(Input records)
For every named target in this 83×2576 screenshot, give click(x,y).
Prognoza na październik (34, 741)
---
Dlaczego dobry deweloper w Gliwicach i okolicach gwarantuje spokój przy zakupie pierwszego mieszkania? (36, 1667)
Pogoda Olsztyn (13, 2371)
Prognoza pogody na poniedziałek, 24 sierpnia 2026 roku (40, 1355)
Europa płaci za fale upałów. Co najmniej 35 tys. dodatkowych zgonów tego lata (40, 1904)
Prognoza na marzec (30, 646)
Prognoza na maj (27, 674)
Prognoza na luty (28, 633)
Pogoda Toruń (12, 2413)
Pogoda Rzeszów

(Action item)
If a line of the material contains the string "Prognoza", count it; give only the total.

(Answer area)
5